In general, employer open enrollment periods for health insurance are shorter than for other plans because there are fewer plan options and workers often can use business hours to choose one. Most companies offering health insurance have one to three plans for employees, says Sally Poblete, CEO of Wellthie, a health benefits consultant and software provider for employers and brokers.
Fifty percent of workers are “extremely” or “very” satisfied with their employer’s plans, according to the Employee Benefit Research Institute, and an additional 41% are “somewhat satisfied.” Employer-provided insurance is often much less expensive than similar plans you’d find on public exchanges, because employers often cover a portion of workers’ premiums.

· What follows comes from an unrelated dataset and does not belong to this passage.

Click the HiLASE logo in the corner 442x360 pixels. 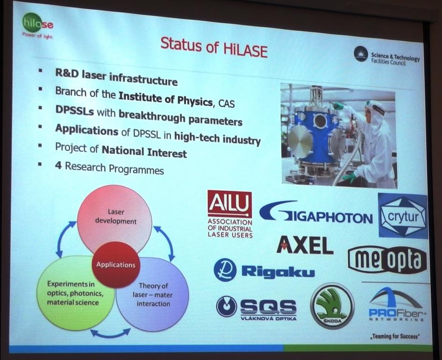tap(37, 27)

However, you might prefer to buy a plan other than your employer’s group health insurance, either because the networks don’t include your doctor or because you’d like specific benefits your workplace isn’t offering.
If that’s the case, take note of these rules:
- You must decline your employer’s insurance during your workplace open enrollment period.
- When you decline your employer’s insurance, you can’t get premium tax credits for a marketplace plan if your employer’s plan is “affordable” and meets a minimum value standard. An employer plan is “affordable” if your portion of premiums for the lowest-cost self-only plan is less than 9.66% of your household income, and the plan must pay at least 60% of medical bills to meet minimum value.
- You can sign up for private health insurance only during the national open enrollment period, whether through a broker or online.
Medicare open enrollment
Medicare open enrollment is Oct. 15 to Dec. 7, 2016. Medicare beneficiaries also have other time periods throughout the year when they can change benefits. And unlike other types of insurance, Medicare has additional “disenrollment” periods.
Here are the dates to be aware of each year if you have Medicare or are approaching age 65:
- Oct. 15 to Dec. 7: open enrollment.
- Jan. 1 to Feb. 14: Medicare Advantage disenrollment. If you want to switch from Medicare Advantage to Original Medicare, you can do so during this time.
- Jan. 1 to March 31: Medicare Part B general enrollment. If you wish to enroll in Part B, you can do so during this time as long as you already have Part A.
Other health plans
There are some short-term health plans you can purchase outside of open enrollment without a special enrollment period. Those plans usually don’t count as minimum coverage under the Affordable Care Act, so buying one doesn’t protect you from paying the penalty for not having health insurance. Additionally, they tend to have high deductibles and poor coverage.